Records from a collection
===============

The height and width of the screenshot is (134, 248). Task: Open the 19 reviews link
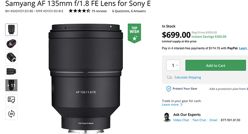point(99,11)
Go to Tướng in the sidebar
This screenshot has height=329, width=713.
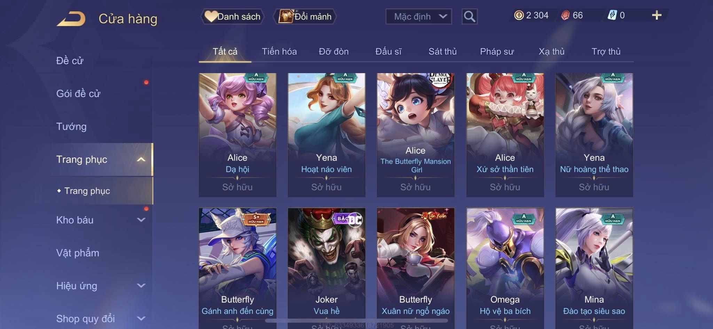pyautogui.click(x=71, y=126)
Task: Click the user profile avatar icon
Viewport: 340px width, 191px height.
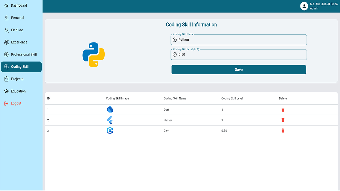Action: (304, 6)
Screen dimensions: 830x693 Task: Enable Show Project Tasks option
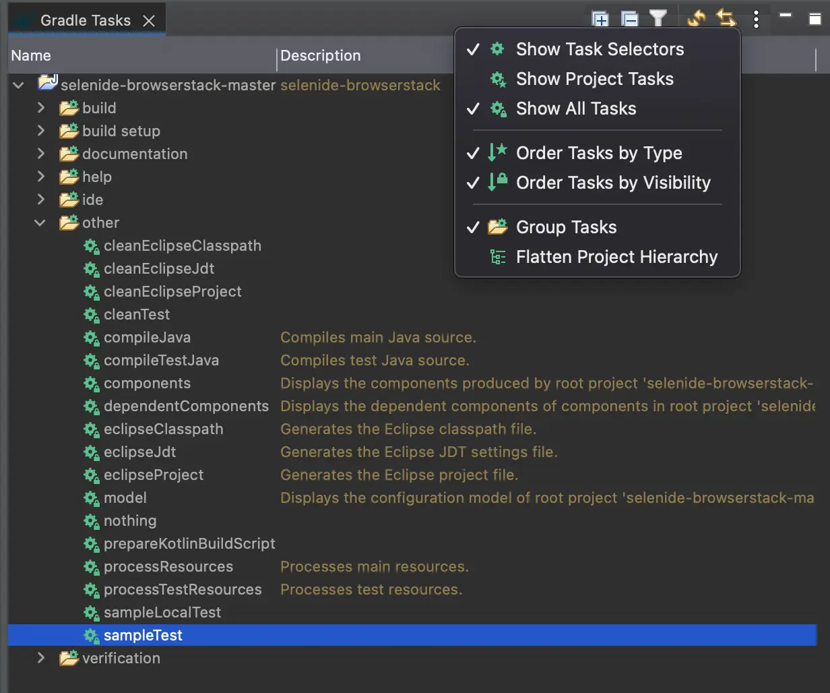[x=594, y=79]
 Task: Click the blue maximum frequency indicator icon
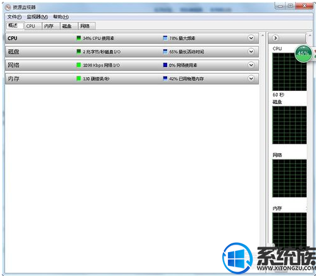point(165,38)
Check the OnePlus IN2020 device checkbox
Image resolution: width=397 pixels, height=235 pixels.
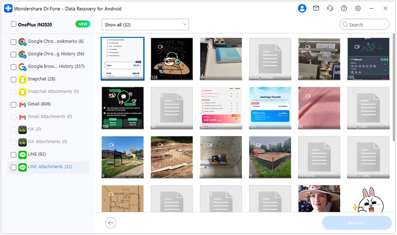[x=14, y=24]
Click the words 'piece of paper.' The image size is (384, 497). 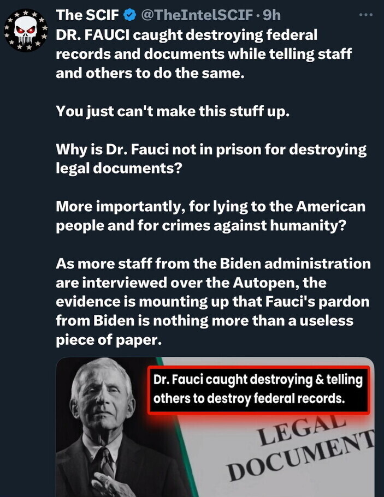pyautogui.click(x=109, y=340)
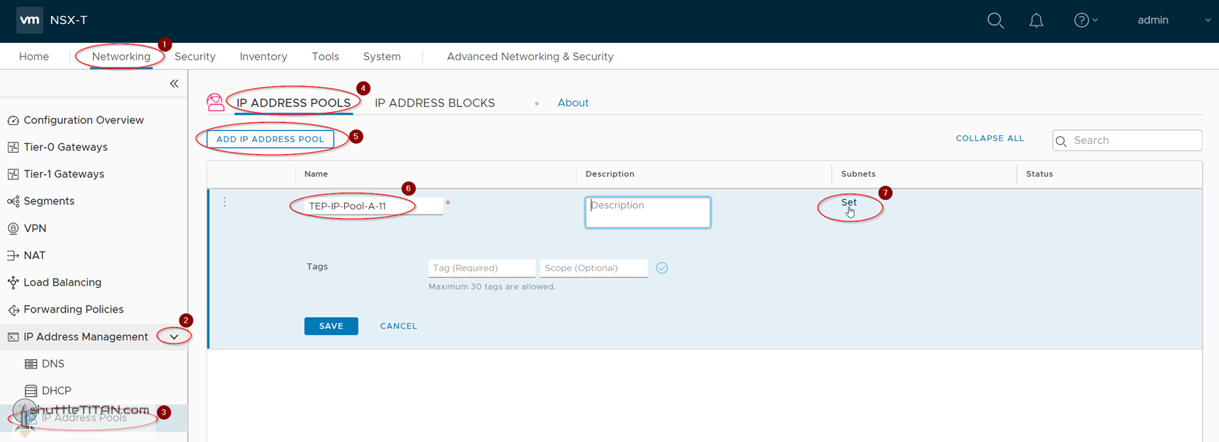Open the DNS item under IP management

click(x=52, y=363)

===============

• Instructions for the task
Please output the lines above beginning at the line with "This screenshot has height=329, width=713." and ending after the line with "Check the OnePlus IN2020 device checkbox", precisely as written and with no pictures.

• Answer below
This screenshot has height=329, width=713.
pyautogui.click(x=71, y=126)
Task: Click the user profile avatar icon
Viewport: 340px width, 191px height.
Action: (304, 6)
Screen dimensions: 830x693 Task: Enable Show Project Tasks option
[x=594, y=79]
 Task: Click the blue maximum frequency indicator icon
point(165,38)
Check the OnePlus IN2020 device checkbox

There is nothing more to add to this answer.